Seigneur, je ne m'attendais guère
De voir César ou Cicéron
Sortir de sa brillante sphère
Pour devenir un Céladon.

Mais il faut que tous les goûts entrent dans votre âme universelle; elle sent mieux que personne qu'il y a dans les ouvrages de madame Deshoulières, quoique un peu faibles, des morceaux naturels et même philosophiques qui méritent d'être conservés; pour Chaulieu, il a fait quatre ou cinq pièces dignes de Frédéric le Grand.

Puisque vous protégez les philosophes après leur mort, V. M. les protégera aussi pendant leur vie; la rage des pédants fanatiques en robe longue vient de condamner au bannissement perpétuel un jeune homme nommé Delisle,a pour avoir fait un livre intitulé La Philosophie de la nature. C'est, dit-on, un savant plein d'imagination, beaucoup plus vertueux que hardi. M. d'Alembert est, je crois, instruit de son mérite et de son malheur.

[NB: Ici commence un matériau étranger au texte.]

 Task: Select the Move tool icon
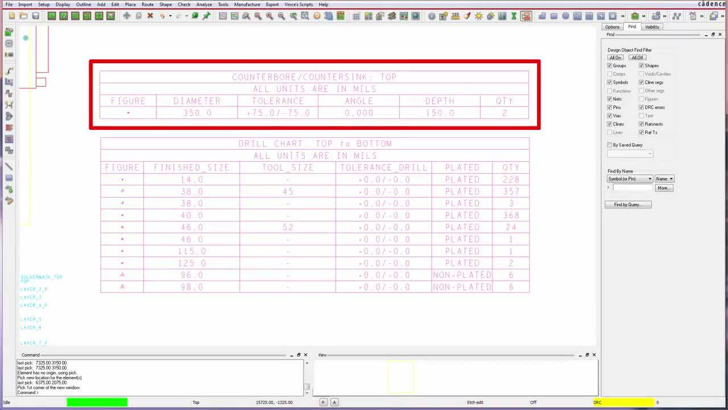126,16
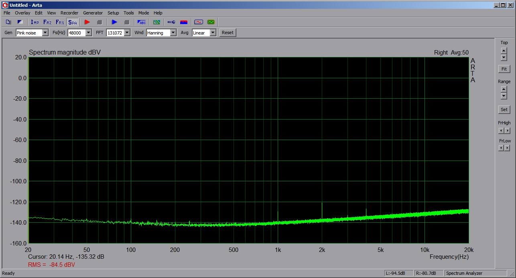This screenshot has height=278, width=516.
Task: Start generator with blue play arrow
Action: coord(114,22)
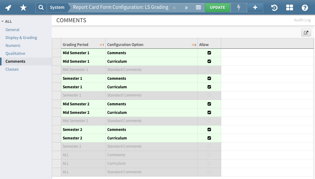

Pour moi, si ces ennemis des sages me persécutent à quatre-vingt-trois ans, j'ai ma bière toute prête en Suisse, à une lieue de la France; j'ai quelque ressemblance avec Morival; je fus attaqué, il y a un mois, d'une espèce d'apoplexie dont les suites me tourmentent plus que les fanatiques ne me tourmenteront. J'emploierai, si je puis, mes derniers moments à rendre exécrables les assassins juridiques de Morival d'Étallonde, du chevalier de La Barre, du général Lally, de la maréchale d'Ancre, et de tant d'autres.

Tout ce que V. M. daigne me dire sur notre gouvernement et sur nos finances est bien vrai; c'est à Newton à parler de mathématiques, c'est à Frédéric le Grand à parler de gouverner les hommes. Je serais étonné si la France attaquait aujourd'hui les Anglais sur mer,


a Delisle de Sales. Son ouvrage avait paru en 1769, en trois volumes.